Woman in stocking hat and waders stands in front of a small stream with grassy banks.

Caroline Gottschalk Druschke, M.A., Ph.D.
Associate Professor, Department of English
University of Wisconsin-Madison
cdruschke@wisc.edu
Google Scholar here.
Dr. Druschke uses her training in rhetoric to consider the logics and practices of freshwater management. Druschke has presented internationally on her work, published widely across rhetorical studies and environmental sciences, and received fellowships from the Andrew W. Mellon Foundation, US Environmental Protection Agency, and AAUW and funding from the National Science Foundation and the National Park Service. Her interdisciplinary work began with a concentration in Gender and Women’s Studies and a fellowship in the NSF-IGERT program in Landscape, Ecological and Anthropogenic Processes at the University of Illinois at Chicago and continues with her 2018-2021 pursuit of a M.S. in stream ecology at the University of Wisconsin-Madison.

Emma Lundberg, M.A.
Ph.D. Candidate, Environment & Resources, University of Wisconsin-Madison

Graduate Research Assistant, Stream Restoration and Brook Trout Management
Emma Lundberg is a PhD Candidate in the Environment and Resources program through the Nelson Institute at University of Wisconsin–Madison.
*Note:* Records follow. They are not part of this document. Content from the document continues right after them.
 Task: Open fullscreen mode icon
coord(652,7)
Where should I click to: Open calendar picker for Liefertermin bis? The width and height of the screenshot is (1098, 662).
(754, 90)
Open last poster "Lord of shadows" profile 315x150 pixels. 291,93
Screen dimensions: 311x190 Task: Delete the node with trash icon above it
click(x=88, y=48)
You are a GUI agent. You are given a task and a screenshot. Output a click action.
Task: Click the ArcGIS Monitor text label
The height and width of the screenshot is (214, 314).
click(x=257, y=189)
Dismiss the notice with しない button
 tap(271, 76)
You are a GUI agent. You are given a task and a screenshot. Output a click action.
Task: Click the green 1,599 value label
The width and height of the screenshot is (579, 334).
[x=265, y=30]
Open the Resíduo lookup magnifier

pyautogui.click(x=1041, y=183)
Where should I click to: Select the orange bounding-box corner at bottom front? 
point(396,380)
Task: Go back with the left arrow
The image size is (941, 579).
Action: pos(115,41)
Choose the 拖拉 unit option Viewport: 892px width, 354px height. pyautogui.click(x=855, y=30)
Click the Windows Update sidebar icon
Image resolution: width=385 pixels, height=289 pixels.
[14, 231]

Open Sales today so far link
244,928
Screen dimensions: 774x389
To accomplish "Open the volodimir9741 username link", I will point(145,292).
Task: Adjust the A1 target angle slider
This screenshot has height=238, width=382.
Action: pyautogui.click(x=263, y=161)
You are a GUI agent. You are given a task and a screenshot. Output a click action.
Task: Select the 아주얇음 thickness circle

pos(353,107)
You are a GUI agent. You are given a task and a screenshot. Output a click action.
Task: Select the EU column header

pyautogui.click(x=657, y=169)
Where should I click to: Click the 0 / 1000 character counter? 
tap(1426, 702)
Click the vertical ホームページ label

She identifies as an interdisciplinary freshwater scientist and uses a combination of social, ecological, and critical theory-based methods and interventions in her approach to research in the freshwater sciences. A primary goal of her research is to identify and deconstruct settler logics that permeate through resource management practices. Lundberg’s dissertation research is situated in the fields of river restoration and recreational fisheries, where she has conducted research into decision-making about dams and dam removal in New England, and more recently, into river restoration practices in Wisconsin and seasonal trout movement in Northeastern Wisconsin.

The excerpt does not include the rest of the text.